(DATA FOR PROCESSING begins)

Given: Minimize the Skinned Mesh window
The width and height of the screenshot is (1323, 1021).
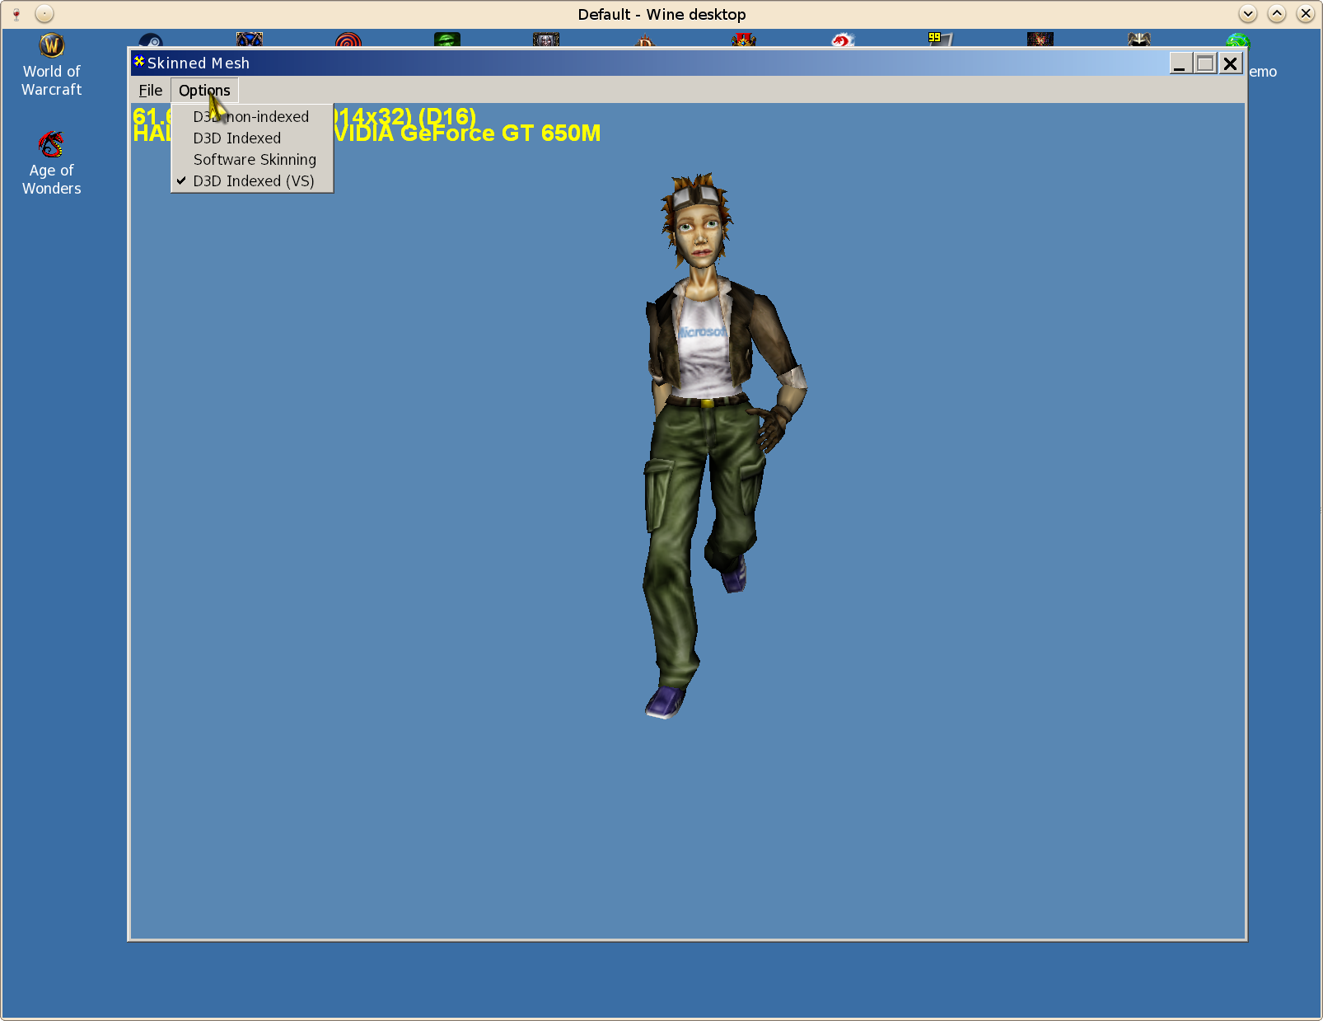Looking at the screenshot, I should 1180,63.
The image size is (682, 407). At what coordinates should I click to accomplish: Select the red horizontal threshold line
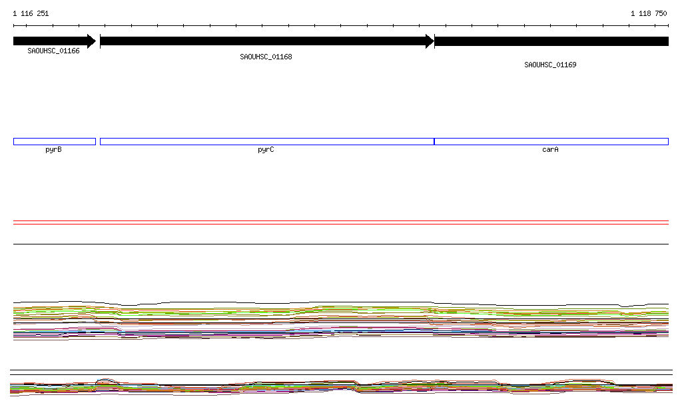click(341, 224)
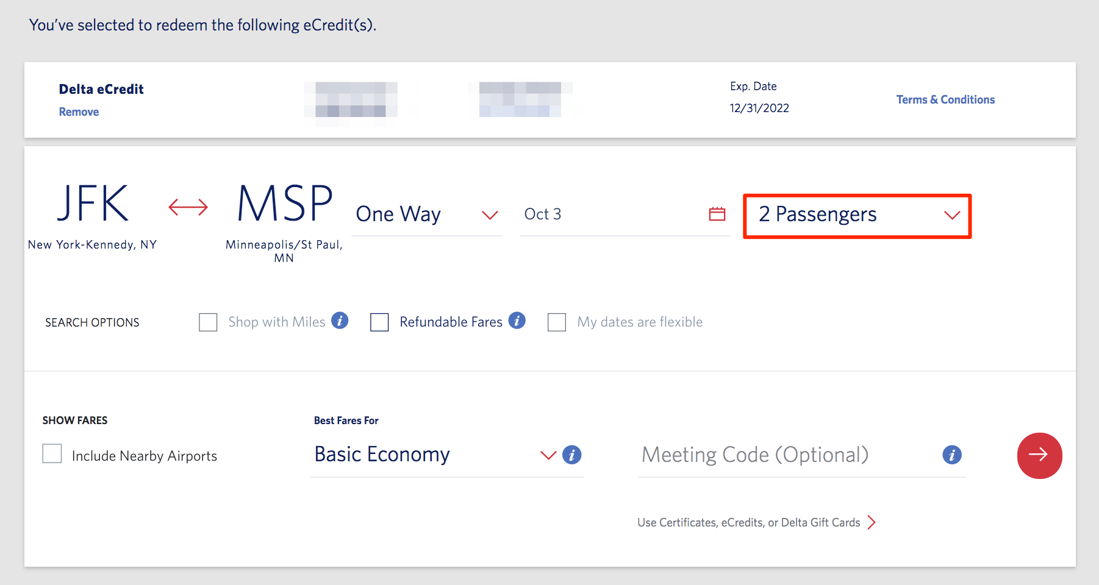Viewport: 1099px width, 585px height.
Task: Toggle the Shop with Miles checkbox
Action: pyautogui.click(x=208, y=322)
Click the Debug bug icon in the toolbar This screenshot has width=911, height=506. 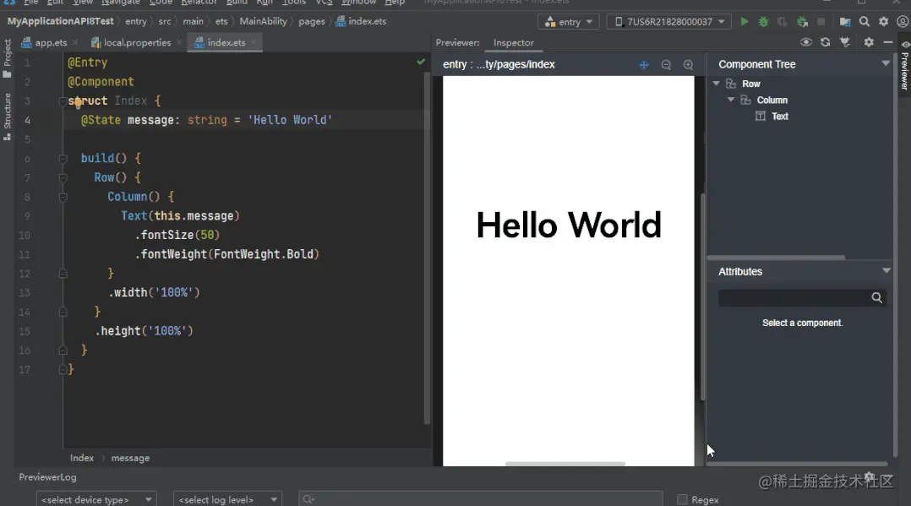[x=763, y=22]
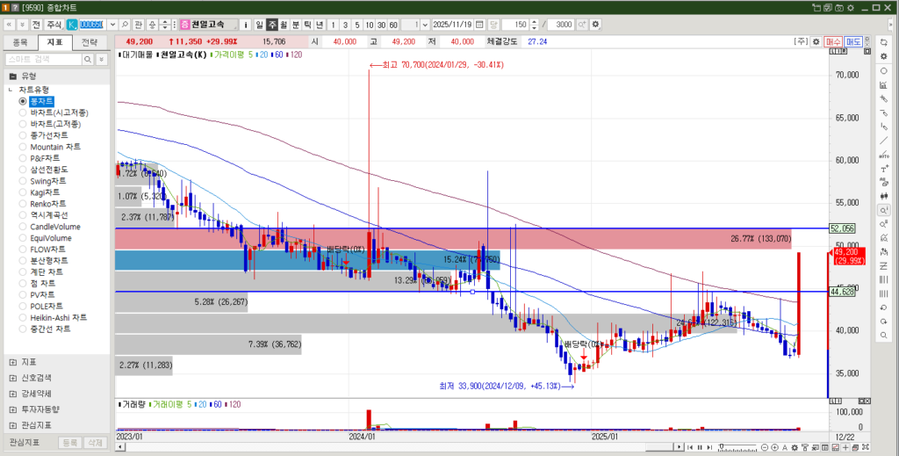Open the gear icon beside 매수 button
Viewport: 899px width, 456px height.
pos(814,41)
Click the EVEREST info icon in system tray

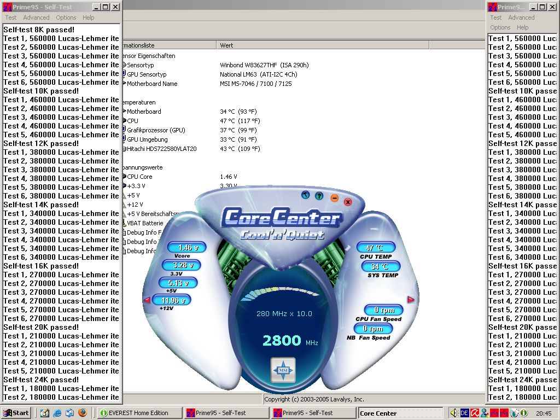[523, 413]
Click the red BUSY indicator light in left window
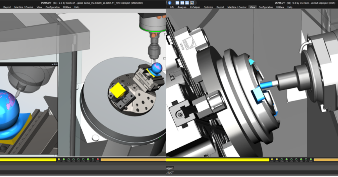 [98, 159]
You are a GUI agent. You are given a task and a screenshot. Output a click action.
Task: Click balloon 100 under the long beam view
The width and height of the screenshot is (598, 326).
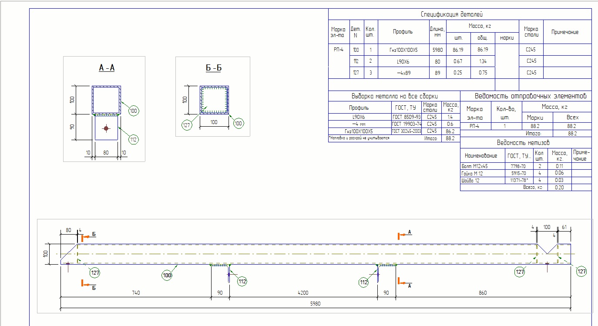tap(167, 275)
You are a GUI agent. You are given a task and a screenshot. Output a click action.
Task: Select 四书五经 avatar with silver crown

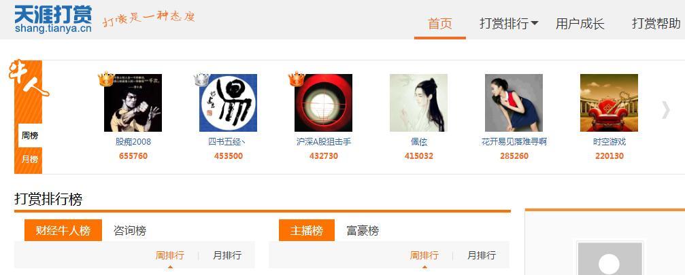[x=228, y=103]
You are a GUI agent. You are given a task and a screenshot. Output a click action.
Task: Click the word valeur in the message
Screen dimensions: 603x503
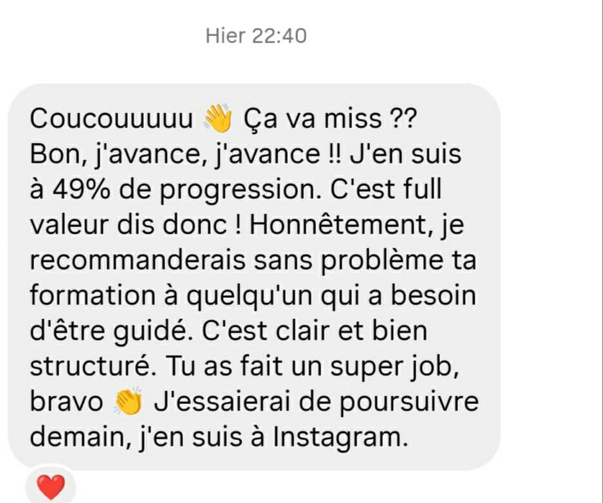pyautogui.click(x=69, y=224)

(DATA FOR PROCESSING ends)

-- THE PROBLEM --
Word for word, restate the lines from the one containing "The width and height of the screenshot is (598, 326)." through the end of the listing, and nothing more. Skip the pictures.

-- TASK SOLUTION --
The width and height of the screenshot is (598, 326).
tap(167, 275)
You are a GUI agent. You are given a task and a screenshot. Output a click action.
Task: Select 四书五经 avatar with silver crown

[x=228, y=103]
You are a GUI agent. You are given a task and a screenshot. Output a click action.
Task: Click the word valeur in the message
Screen dimensions: 603x503
pyautogui.click(x=69, y=224)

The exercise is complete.